__Directions__. Only the lines from the first line of the records through the line containing "要闻 (957, 1802)" belong in the answer. Copy them exactly.

═════ Record set ═════

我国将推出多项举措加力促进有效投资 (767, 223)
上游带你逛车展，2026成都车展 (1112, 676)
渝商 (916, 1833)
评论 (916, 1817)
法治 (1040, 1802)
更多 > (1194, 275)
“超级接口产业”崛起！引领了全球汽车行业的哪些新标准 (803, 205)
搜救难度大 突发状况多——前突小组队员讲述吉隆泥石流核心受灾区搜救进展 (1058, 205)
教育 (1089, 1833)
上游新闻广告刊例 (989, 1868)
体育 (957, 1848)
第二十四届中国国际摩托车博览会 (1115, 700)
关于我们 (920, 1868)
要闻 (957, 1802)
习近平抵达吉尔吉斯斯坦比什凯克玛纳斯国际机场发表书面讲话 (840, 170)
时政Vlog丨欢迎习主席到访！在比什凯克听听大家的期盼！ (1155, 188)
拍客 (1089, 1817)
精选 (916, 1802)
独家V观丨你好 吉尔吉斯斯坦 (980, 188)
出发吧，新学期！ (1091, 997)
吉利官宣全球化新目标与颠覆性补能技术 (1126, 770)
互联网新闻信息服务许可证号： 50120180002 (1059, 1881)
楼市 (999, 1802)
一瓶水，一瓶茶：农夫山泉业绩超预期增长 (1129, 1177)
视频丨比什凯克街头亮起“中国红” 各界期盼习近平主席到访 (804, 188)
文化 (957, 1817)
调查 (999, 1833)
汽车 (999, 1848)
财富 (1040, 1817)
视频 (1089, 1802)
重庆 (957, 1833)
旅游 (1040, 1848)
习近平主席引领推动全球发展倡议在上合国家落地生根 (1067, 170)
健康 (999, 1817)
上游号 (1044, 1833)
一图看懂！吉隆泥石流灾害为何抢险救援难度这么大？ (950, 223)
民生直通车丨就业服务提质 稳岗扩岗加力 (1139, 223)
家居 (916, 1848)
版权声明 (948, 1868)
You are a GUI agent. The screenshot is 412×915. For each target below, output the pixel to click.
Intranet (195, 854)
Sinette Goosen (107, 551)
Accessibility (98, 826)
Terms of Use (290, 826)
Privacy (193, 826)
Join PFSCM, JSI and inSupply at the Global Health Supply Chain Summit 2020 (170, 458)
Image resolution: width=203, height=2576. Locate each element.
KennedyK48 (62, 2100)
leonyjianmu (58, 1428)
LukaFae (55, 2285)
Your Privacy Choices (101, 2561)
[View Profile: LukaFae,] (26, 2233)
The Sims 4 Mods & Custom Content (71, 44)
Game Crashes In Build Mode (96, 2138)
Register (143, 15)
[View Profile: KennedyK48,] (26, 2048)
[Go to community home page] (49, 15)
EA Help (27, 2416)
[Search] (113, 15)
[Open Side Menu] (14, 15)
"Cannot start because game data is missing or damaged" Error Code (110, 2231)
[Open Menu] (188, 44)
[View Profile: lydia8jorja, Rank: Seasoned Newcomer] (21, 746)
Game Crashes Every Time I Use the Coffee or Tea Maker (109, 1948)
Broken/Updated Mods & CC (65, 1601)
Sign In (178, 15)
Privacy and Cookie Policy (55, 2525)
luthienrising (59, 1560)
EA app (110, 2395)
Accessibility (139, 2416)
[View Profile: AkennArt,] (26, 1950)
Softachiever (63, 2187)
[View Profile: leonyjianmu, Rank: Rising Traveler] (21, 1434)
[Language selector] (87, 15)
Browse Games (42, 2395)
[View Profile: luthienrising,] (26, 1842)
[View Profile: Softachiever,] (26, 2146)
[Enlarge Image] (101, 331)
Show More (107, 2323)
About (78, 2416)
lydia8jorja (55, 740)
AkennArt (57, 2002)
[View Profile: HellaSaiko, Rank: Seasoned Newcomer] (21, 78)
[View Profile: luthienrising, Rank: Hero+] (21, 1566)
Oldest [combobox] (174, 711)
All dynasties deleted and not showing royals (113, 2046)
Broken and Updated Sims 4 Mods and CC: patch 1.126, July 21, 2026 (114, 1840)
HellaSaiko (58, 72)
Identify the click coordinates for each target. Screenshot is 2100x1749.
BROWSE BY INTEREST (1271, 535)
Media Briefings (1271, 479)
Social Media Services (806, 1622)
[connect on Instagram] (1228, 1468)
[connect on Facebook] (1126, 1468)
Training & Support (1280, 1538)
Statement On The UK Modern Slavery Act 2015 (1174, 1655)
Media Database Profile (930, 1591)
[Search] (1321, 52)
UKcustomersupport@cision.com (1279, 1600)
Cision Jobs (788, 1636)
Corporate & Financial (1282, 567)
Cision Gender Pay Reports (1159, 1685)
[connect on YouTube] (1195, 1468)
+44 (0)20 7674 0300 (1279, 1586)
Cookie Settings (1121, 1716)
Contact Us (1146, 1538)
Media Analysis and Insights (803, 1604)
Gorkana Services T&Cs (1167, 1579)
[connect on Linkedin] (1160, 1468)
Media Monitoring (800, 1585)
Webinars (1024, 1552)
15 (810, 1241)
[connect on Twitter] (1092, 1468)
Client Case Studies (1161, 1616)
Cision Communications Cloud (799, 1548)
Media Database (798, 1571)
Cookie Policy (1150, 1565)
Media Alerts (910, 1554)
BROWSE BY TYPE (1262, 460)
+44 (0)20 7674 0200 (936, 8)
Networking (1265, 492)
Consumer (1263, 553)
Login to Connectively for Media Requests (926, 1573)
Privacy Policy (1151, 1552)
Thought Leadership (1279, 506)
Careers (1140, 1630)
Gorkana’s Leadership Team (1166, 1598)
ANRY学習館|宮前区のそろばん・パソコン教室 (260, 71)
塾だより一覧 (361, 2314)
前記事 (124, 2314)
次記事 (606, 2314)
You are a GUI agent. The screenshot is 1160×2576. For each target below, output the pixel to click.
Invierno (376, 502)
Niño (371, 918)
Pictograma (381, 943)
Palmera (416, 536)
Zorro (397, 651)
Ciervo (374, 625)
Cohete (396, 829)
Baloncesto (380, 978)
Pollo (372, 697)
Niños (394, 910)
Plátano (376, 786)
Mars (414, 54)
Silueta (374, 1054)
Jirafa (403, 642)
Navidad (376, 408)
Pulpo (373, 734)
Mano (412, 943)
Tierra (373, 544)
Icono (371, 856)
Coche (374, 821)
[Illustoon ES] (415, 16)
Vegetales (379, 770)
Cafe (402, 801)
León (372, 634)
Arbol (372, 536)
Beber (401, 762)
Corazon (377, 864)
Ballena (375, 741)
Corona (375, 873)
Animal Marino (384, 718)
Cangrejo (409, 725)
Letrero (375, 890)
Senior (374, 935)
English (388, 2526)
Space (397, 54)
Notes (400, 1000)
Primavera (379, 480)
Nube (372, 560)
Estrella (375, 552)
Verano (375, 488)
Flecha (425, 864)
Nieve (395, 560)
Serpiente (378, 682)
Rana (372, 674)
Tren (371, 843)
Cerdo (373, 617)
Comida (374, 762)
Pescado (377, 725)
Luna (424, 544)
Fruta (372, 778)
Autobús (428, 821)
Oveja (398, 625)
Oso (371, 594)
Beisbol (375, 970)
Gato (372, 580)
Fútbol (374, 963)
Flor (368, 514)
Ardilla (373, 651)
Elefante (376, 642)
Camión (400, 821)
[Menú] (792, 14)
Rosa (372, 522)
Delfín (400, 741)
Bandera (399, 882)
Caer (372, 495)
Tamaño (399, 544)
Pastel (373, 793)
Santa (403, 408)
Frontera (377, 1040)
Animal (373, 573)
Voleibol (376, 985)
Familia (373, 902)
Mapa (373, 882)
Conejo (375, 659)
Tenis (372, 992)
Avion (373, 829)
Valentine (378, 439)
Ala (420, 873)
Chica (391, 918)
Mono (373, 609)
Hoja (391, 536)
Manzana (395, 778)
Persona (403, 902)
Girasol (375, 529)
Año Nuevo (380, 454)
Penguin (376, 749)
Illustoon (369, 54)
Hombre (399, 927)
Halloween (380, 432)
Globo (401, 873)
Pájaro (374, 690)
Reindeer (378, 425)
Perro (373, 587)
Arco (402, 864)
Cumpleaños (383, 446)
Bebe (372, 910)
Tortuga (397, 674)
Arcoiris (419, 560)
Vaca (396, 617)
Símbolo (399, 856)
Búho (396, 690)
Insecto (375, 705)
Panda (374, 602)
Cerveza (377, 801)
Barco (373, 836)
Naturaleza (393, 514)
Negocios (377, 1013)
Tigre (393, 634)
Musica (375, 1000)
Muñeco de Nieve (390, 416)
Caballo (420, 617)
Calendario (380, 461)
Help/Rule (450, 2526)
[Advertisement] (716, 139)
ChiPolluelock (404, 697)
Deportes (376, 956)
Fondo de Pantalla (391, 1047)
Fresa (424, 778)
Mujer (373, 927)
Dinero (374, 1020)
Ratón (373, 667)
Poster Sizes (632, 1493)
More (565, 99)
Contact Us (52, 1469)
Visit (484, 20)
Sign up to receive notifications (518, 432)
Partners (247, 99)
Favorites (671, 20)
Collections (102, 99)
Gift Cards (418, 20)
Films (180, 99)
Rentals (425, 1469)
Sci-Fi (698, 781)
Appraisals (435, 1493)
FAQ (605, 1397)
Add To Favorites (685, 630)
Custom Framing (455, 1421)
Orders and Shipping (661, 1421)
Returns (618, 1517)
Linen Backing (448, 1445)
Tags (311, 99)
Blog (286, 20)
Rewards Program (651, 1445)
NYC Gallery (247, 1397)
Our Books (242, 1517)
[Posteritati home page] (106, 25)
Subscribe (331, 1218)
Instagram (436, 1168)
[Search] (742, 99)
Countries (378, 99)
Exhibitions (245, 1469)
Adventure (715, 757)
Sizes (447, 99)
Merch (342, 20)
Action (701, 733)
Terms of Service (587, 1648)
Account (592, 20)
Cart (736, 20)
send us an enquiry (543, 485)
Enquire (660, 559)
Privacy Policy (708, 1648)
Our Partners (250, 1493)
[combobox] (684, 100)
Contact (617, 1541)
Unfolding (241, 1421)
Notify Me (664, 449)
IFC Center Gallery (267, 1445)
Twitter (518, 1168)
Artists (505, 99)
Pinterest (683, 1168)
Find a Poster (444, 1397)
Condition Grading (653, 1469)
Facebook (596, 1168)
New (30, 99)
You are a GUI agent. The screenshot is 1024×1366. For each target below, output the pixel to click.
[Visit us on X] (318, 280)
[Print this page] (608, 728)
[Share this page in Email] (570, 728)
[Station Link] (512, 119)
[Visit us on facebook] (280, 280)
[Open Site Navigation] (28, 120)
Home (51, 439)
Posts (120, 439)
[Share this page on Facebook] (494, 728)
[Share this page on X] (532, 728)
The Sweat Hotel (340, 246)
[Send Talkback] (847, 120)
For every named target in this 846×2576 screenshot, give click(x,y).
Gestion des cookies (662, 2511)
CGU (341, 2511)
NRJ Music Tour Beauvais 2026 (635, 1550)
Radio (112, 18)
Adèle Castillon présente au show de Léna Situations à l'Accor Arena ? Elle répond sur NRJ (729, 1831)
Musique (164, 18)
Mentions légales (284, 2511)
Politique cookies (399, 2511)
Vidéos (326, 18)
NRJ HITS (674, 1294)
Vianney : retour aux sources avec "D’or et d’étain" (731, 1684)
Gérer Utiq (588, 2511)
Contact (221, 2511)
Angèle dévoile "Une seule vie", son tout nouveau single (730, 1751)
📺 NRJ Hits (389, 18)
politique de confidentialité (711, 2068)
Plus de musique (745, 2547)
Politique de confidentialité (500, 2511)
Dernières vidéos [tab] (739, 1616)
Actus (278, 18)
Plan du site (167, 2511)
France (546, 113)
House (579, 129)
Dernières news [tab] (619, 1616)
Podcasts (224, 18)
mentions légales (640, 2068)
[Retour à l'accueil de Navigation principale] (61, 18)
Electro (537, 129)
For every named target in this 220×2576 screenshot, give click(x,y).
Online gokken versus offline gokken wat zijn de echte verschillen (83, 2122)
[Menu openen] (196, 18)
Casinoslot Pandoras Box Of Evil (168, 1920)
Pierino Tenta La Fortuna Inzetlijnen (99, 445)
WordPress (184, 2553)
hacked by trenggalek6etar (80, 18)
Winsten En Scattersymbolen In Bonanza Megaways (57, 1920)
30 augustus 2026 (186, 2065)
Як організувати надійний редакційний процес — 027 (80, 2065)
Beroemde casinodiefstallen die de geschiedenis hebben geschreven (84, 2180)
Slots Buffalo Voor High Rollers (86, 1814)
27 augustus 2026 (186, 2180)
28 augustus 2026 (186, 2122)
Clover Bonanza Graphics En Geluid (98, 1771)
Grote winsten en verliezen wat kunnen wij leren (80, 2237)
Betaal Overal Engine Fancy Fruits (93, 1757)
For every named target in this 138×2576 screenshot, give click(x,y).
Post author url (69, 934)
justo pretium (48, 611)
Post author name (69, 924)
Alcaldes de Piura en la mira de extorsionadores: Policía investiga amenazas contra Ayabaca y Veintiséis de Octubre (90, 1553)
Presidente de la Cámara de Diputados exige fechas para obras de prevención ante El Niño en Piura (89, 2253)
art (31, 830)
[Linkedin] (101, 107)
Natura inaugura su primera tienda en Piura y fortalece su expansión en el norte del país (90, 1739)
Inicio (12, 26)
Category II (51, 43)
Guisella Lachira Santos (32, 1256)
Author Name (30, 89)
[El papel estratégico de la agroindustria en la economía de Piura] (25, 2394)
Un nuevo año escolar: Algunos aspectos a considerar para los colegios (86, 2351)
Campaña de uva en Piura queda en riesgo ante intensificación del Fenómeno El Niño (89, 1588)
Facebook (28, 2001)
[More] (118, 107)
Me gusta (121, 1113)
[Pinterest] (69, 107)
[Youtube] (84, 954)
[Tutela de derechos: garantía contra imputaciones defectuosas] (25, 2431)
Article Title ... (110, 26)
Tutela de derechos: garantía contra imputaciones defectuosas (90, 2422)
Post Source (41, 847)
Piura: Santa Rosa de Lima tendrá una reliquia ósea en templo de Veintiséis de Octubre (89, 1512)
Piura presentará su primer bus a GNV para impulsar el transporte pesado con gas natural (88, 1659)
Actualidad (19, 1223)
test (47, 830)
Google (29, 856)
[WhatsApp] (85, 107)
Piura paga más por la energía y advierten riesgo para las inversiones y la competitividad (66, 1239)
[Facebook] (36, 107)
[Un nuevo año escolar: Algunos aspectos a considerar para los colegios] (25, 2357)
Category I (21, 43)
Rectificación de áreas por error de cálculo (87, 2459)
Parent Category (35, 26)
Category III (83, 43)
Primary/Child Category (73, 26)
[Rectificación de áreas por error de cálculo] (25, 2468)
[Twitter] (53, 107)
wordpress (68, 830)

═════

__Solution for this task__.
我国将推出多项举措加力促进有效投资 (767, 223)
上游带你逛车展，2026成都车展 (1112, 676)
渝商 (916, 1833)
评论 (916, 1817)
法治 (1040, 1802)
更多 > (1194, 275)
“超级接口产业”崛起！引领了全球汽车行业的哪些新标准 (803, 205)
搜救难度大 突发状况多——前突小组队员讲述吉隆泥石流核心受灾区搜救进展 (1058, 205)
教育 (1089, 1833)
上游新闻广告刊例 (989, 1868)
体育 (957, 1848)
第二十四届中国国际摩托车博览会 (1115, 700)
关于我们 (920, 1868)
要闻 (957, 1802)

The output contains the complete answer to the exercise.